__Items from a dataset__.
[Start of Attachment]

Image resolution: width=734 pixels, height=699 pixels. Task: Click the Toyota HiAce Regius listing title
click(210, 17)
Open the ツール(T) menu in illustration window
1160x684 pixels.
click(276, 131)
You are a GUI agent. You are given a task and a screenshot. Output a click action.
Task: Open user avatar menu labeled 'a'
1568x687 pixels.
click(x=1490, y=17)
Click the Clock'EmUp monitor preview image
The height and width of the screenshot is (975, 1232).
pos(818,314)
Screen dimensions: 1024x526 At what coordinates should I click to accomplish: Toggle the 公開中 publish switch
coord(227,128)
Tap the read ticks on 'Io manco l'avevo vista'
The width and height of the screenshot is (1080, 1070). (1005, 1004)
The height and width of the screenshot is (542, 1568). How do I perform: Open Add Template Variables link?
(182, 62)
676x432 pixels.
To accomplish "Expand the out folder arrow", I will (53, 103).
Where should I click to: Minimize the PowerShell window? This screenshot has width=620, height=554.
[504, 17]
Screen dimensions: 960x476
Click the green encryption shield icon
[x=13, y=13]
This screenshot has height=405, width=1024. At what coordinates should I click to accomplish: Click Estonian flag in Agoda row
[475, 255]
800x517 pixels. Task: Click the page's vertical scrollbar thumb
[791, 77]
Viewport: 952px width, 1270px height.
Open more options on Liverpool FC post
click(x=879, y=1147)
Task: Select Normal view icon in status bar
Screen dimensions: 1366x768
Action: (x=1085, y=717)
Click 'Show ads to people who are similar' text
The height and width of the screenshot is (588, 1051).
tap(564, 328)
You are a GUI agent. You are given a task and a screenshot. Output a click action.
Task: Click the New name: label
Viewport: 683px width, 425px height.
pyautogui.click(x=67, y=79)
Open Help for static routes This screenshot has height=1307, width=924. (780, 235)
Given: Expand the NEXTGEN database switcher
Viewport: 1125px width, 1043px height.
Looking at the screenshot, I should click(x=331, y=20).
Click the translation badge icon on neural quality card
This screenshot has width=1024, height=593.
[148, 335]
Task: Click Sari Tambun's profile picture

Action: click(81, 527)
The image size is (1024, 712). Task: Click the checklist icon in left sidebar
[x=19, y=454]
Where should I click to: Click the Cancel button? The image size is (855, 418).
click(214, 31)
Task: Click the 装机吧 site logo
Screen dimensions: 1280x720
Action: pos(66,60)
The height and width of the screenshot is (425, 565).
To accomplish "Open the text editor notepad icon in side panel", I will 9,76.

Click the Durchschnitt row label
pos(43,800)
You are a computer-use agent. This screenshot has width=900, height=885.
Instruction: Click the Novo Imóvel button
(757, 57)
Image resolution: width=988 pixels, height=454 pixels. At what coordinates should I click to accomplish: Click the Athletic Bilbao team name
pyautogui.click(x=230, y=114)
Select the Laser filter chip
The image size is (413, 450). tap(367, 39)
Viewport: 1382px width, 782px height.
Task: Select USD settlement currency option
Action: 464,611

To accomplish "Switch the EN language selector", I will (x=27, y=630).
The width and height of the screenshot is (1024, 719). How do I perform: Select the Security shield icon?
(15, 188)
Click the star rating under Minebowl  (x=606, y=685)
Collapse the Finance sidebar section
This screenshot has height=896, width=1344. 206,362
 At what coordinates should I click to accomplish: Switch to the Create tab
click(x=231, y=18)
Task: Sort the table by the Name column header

[End of Attachment]

Retype every record above exactly as it stands.

__YOUR RESPONSE__.
Image resolution: width=734 pixels, height=699 pixels. Task: Click the Toyota HiAce Regius listing title
click(210, 17)
Open the ツール(T) menu in illustration window
1160x684 pixels.
click(276, 131)
You are a GUI agent. You are given a task and a screenshot. Output a click action.
Task: Open user avatar menu labeled 'a'
1568x687 pixels.
click(x=1490, y=17)
Click the Clock'EmUp monitor preview image
The height and width of the screenshot is (975, 1232).
pos(818,314)
Screen dimensions: 1024x526 At what coordinates should I click to accomplish: Toggle the 公開中 publish switch
coord(227,128)
Tap the read ticks on 'Io manco l'avevo vista'
The width and height of the screenshot is (1080, 1070). (1005, 1004)
The height and width of the screenshot is (542, 1568). How do I perform: Open Add Template Variables link?
(182, 62)
676x432 pixels.
To accomplish "Expand the out folder arrow", I will (53, 103).
Where should I click to: Minimize the PowerShell window? This screenshot has width=620, height=554.
[504, 17]
Screen dimensions: 960x476
Click the green encryption shield icon
[x=13, y=13]
This screenshot has height=405, width=1024. At what coordinates should I click to accomplish: Click Estonian flag in Agoda row
[475, 255]
800x517 pixels. Task: Click the page's vertical scrollbar thumb
[791, 77]
Viewport: 952px width, 1270px height.
Open more options on Liverpool FC post
click(x=879, y=1147)
Task: Select Normal view icon in status bar
Screen dimensions: 1366x768
Action: (x=1085, y=717)
Click 'Show ads to people who are similar' text
The height and width of the screenshot is (588, 1051).
tap(564, 328)
You are a GUI agent. You are given a task and a screenshot. Output a click action.
Task: Click the New name: label
Viewport: 683px width, 425px height.
pyautogui.click(x=67, y=79)
Open Help for static routes This screenshot has height=1307, width=924. (780, 235)
Given: Expand the NEXTGEN database switcher
Viewport: 1125px width, 1043px height.
Looking at the screenshot, I should click(x=331, y=20).
Click the translation badge icon on neural quality card
This screenshot has width=1024, height=593.
[148, 335]
Task: Click Sari Tambun's profile picture

Action: click(81, 527)
The image size is (1024, 712). Task: Click the checklist icon in left sidebar
[x=19, y=454]
Where should I click to: Click the Cancel button? The image size is (855, 418).
click(214, 31)
Task: Click the 装机吧 site logo
Screen dimensions: 1280x720
Action: pos(66,60)
The height and width of the screenshot is (425, 565).
To accomplish "Open the text editor notepad icon in side panel", I will 9,76.

Click the Durchschnitt row label
pos(43,800)
You are a computer-use agent. This screenshot has width=900, height=885.
Instruction: Click the Novo Imóvel button
(757, 57)
Image resolution: width=988 pixels, height=454 pixels. At what coordinates should I click to accomplish: Click the Athletic Bilbao team name
pyautogui.click(x=230, y=114)
Select the Laser filter chip
The image size is (413, 450). tap(367, 39)
Viewport: 1382px width, 782px height.
Task: Select USD settlement currency option
Action: 464,611

To accomplish "Switch the EN language selector", I will (x=27, y=630).
The width and height of the screenshot is (1024, 719). How do I perform: Select the Security shield icon?
(15, 188)
Click the star rating under Minebowl  (x=606, y=685)
Collapse the Finance sidebar section
This screenshot has height=896, width=1344. 206,362
 At what coordinates should I click to accomplish: Switch to the Create tab
click(x=231, y=18)
Task: Sort the table by the Name column header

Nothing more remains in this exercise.